Stockholm Syndrome sebagai pertahanan diri, merupakan reaksi psikologis yang ditandai dengan munculnya rasa simpati atau kasih sayang terhadap pelaku penculikan atau kekerasan. Syndrome ini muncul sebagai bentuk pertahanan diri dari korban baik secara sadar maupun tidak sadar. Reaksi pertahanan diri ini membuat seorang korban menunjukkan sikap yang berlawanan dari apa yang sebenarnya harus dirasakan atau dilakukan. Korban melakukan pertahanan diri semata-mata untuk melindungi diri dari ancaman psikologis atau yang lainnya, antara kejadiannya seperti traumatis, konflik, dan perasaan negative seperti stress, gelisah, takut, malu ataupun marah. Namun Stockholm Syndrome ini tidak hanya berkaitan dengan situasi penyanderaan atau penculikan, tetapi sudah berkembang dan bisa terjadi atau muncul pada situasi yang berbeda.
Hubungan Kasar
Hubungan Kasar adalah salah satu keadaan atau situasi yang dapat memicu munculnya syndrome ini. Seperti halnya pada hubungan rumah tangga yang berjalan cukup lama, sehingga emosionalnya sudah terbentuk. Namun, ketika ditengah perjalanan dalam hubungan rumah tangga, suami melakukan Kekerasan dalam Rumah Tangga (KDRT), tetapi sang istri membuat pernyataan bahwa dia masih mencintai atau tetap bersimpati kepada suaminya. Bahkan, dalam beberapa kasus orang yang menjadi korban kekerasan enggan melaporkan ke polisi atau menghentikan Polisi menangkap pasangan mereka yang melakukan KDRT.

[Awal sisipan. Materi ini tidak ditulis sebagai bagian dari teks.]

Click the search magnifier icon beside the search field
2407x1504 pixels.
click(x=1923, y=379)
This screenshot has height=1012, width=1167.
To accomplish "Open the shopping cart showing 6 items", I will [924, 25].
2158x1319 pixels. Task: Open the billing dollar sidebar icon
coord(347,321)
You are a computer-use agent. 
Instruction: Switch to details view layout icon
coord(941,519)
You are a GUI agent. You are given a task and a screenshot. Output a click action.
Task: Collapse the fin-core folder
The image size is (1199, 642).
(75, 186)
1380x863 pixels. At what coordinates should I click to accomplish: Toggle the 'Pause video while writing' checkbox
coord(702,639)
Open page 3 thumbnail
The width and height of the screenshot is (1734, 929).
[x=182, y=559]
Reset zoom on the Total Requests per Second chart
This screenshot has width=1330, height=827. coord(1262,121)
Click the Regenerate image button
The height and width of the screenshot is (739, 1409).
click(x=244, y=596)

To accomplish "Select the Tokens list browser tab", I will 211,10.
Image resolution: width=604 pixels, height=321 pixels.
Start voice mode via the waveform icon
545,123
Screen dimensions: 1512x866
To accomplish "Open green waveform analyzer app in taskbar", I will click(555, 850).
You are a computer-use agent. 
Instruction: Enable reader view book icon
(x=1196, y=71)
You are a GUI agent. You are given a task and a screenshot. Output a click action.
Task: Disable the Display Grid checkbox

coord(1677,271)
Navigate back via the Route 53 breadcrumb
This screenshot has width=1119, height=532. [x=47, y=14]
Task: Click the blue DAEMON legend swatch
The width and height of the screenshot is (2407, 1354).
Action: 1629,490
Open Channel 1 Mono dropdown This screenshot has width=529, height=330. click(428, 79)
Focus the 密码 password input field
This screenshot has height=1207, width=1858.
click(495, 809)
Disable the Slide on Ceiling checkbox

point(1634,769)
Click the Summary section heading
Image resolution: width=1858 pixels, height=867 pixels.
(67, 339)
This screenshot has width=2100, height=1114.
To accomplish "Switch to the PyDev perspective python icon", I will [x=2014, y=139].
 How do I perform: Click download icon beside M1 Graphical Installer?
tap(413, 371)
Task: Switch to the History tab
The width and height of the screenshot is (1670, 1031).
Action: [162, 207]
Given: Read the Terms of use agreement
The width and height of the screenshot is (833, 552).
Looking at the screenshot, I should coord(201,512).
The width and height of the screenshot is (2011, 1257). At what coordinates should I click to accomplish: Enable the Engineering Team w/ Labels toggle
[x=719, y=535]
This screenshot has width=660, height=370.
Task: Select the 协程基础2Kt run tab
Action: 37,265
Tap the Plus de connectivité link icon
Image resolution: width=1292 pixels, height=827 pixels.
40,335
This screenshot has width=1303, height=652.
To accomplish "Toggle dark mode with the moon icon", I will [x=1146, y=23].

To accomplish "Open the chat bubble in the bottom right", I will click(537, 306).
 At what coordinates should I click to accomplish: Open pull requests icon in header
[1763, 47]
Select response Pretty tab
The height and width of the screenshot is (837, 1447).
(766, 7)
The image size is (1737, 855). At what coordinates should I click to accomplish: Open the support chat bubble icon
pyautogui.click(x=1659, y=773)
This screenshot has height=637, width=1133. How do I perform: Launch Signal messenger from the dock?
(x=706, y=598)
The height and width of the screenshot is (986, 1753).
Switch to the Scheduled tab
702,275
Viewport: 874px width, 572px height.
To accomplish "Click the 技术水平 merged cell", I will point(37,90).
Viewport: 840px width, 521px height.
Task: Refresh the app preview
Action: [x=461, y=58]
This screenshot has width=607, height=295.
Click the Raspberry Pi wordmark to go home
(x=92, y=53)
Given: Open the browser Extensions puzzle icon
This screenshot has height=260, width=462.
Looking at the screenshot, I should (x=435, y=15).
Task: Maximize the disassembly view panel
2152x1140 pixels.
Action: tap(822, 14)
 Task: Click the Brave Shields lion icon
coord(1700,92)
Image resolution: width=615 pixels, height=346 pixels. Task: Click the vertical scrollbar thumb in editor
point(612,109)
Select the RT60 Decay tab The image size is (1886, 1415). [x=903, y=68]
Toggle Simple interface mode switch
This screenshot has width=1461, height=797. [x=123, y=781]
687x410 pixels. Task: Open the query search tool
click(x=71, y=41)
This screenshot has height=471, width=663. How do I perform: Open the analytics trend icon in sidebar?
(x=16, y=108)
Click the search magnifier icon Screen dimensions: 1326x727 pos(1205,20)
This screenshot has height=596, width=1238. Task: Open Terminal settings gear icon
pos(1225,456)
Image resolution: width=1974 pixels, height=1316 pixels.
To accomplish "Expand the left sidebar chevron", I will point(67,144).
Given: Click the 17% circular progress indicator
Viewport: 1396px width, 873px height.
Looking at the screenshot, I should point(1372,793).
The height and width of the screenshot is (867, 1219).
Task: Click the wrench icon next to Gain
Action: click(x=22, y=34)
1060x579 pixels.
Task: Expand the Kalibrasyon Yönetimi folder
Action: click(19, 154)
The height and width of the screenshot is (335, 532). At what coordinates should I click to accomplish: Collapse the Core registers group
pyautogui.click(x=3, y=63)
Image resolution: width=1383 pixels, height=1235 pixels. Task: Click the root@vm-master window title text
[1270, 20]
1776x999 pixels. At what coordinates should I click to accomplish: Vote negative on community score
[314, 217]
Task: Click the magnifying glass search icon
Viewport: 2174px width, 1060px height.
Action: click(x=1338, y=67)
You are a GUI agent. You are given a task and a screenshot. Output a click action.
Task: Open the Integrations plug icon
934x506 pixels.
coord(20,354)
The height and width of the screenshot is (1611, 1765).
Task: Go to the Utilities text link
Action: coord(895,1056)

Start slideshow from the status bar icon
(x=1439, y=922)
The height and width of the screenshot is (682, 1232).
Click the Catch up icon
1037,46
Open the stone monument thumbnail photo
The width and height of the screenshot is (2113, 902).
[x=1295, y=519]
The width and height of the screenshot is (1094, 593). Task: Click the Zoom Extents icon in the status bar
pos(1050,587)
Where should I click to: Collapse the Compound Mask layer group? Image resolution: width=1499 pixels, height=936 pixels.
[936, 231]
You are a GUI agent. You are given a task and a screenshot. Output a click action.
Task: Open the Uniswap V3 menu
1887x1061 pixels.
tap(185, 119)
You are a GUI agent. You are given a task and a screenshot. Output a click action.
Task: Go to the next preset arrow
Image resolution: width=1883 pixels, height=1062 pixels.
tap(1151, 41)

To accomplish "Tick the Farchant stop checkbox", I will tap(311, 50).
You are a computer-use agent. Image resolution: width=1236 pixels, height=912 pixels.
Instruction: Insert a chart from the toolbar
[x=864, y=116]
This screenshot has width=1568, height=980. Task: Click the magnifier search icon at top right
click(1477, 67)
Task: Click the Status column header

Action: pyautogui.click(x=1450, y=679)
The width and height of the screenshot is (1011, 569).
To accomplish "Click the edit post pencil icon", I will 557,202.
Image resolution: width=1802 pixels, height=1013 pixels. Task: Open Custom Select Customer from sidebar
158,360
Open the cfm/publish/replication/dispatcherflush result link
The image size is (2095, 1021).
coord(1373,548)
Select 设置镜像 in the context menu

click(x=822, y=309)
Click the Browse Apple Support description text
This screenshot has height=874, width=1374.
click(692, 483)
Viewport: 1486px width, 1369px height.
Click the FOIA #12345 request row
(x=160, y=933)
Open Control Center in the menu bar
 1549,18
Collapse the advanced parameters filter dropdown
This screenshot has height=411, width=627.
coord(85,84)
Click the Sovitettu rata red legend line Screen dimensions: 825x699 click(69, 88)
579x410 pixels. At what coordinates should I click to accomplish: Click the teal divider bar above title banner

Dilansir dari Simply Psychology, ada empat cara untuk membantu atau mendukung seorang individu yang mengalami Syndrome Stockholm melalui emosi mereka, yaitu:
Mendengarkan tanpa menghakimi. Tindakan ini dilakukan karena bisanya korban sedang melakukan pertimbangan terkait semua yang terjadi pada diri mereka untuk memproses dan melaluinya. Tindakan “Mendengarkan” juga merupakan wujud perhatian terhadap mereka
Hindari Polarisasi. Saat mendengarkan korban, jangan mencoba untuk meyakinkan mereka tentang sifat-sifat jahat pelaku kekerasan. Hal ini dapat menyebabkan korban mempolarisasi dan membela pelaku. Bahkan, mungkin juga dapat membuat korban tidak ingin lagi berbagi pengalaman dengan pendengar.
Validasi kebenaran mereka, maksudnya adalah membantu korban dengan membuktikan kebenaran dan mendorong mereka untuk percaya pada diri mereka sendiri. Hal tersebut dapat bermanfaat bagi korban atau pengidap Stockhol Syndrome.
Jangan memberikan nasihat, kecuali mereka memintanya. Biarkan korban atau pengidap Stockholm mengambil keputusan sendiri. Jika mereka meminta saran, maka sebagai pendengar dapat memberikan nasihat yang baik dan bijak.